We have plenty of text; the problem is coming up with a realistic
vector model that requires as many dimensions as people seem to be
demanding. As I said above, after surveying huggingface I couldn't
find any text-based model using more than 768 dimensions. So far we
have some ideas of generating higher-dimensional data by dithering or
concatenating existing data, but it seems artificial.
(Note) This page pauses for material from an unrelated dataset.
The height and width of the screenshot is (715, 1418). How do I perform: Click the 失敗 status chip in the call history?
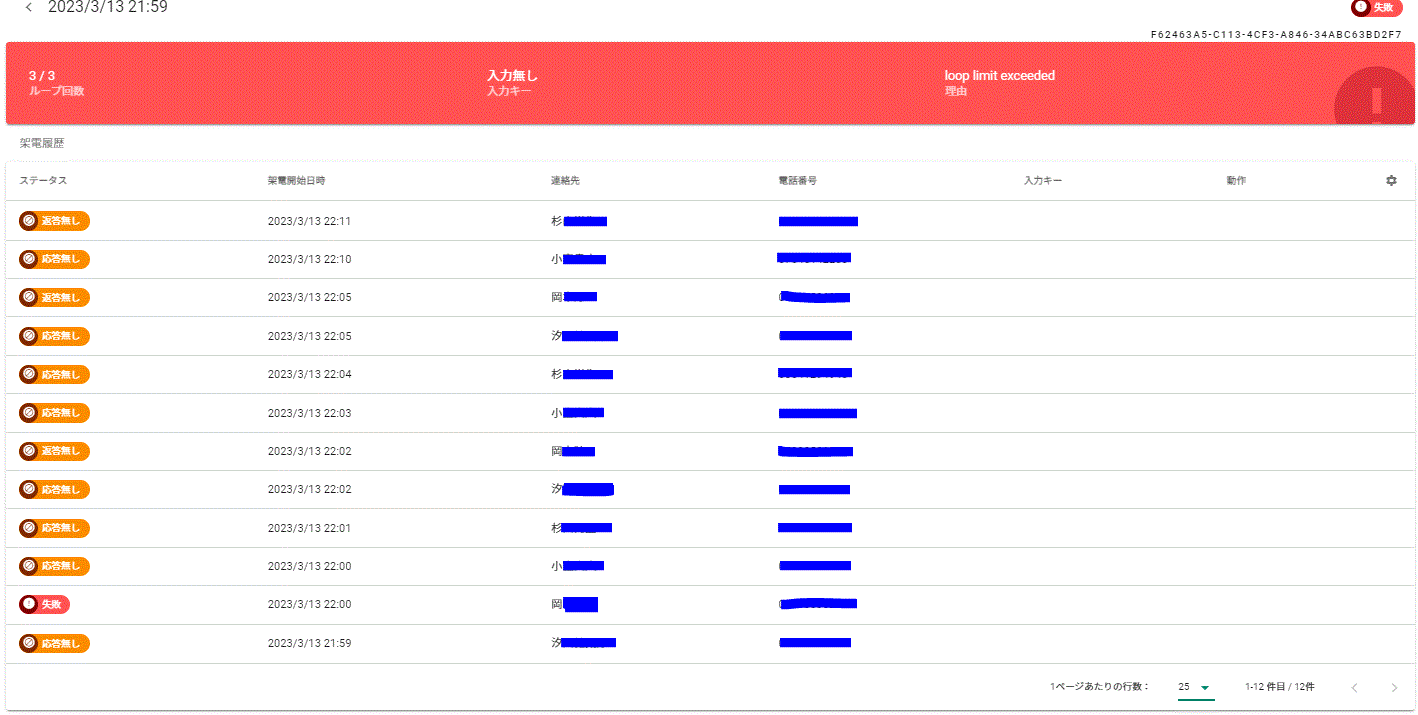pyautogui.click(x=44, y=604)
On Tue, Apr 11, 2023 at 9:31 AM Michael Wechner
<michael.wech...@wyona.com> wrote:
>
> What exactly do you consider real vector data? Vector data which is based on 
> texts written by humans?
>
> I am asking, because I recently attended the following presentation by 
> Anastassia Shaitarova (UZH Institute for Computational Linguistics, 
> https://www.cl.uzh.ch/de/people/team/compling/shaitarova.html)
>
> ----
>
> Can we Identify Machine-Generated Text? An Overview of Current Approaches
> by Anastassia Shaitarova (UZH Institute for Computational Linguistics)
>
> The detection of machine-generated text has become increasingly important due 
> to the prevalence of automated content generation and its potential for 
> misuse. In this talk, we will discuss the motivation for automatic detection 
> of generated text. We will present the currently available methods, including 
> feature-based classification as a “first line-of-defense.” We will provide an 
> overview of the detection tools that have been made available so far and 
> discuss their limitations. Finally, we will reflect on some open problems 
> associated with the automatic discrimination of generated texts.
>
> ----
>
> and her conclusion was that it has become basically impossible to 
> differentiate between text generated by humans and text generated by for 
> example ChatGPT.
>
> Whereas others have a slightly different opinion, see for example
>
> https://www.wired.com/story/how-to-spot-generative-ai-text-chatgpt/
>
> But I would argue that real world and synthetic have become close enough that 
> testing performance and scalability of indexing should be possible with 
> synthetic data.
>
> I completely agree that we have to base our discussions and decisions on 
> scientific methods and that we have to make sure that Lucene performs and 
> scales well and that we understand the limits and what is going on under the 
> hood.
>
> Thanks
>
> Michael W
>
>
>
>
>
> Am 11.04.23 um 14:29 schrieb Michael McCandless:
>
> +1 to test on real vector data -- if you test on synthetic data you draw 
> synthetic conclusions.
>
> Can someone post the theoretical performance (CPU and RAM required) of HNSW 
> construction?  Do we know/believe our HNSW implementation has achieved that 
> theoretical big-O performance?  Maybe we have some silly performance bug 
> that's causing it not to?
>
> As I understand it, HNSW makes the tradeoff of costly construction for faster 
> searching, which is typically the right tradeoff for search use cases.  We do 
> this in other parts of the Lucene index too.
>
> Lucene will do a logarithmic number of merges over time, i.e. each doc will 
> be merged O(log(N)) times in its lifetime in the index.  We need to multiply 
> that by the cost of re-building the whole HNSW graph on each merge.  BTW, 
> other things in Lucene, like BKD/dimensional points, also rebuild the whole 
> data structure on each merge, I think?  But, as Rob pointed out, stored 
> fields merging do indeed do some sneaky tricks to avoid excessive block 
> decompress/recompress on each merge.
>
> > As I understand it, vetoes must have technical merit. I'm not sure that 
> > this veto rises to "technical merit" on 2 counts:
>
> Actually I think Robert's veto stands on its technical merit already.  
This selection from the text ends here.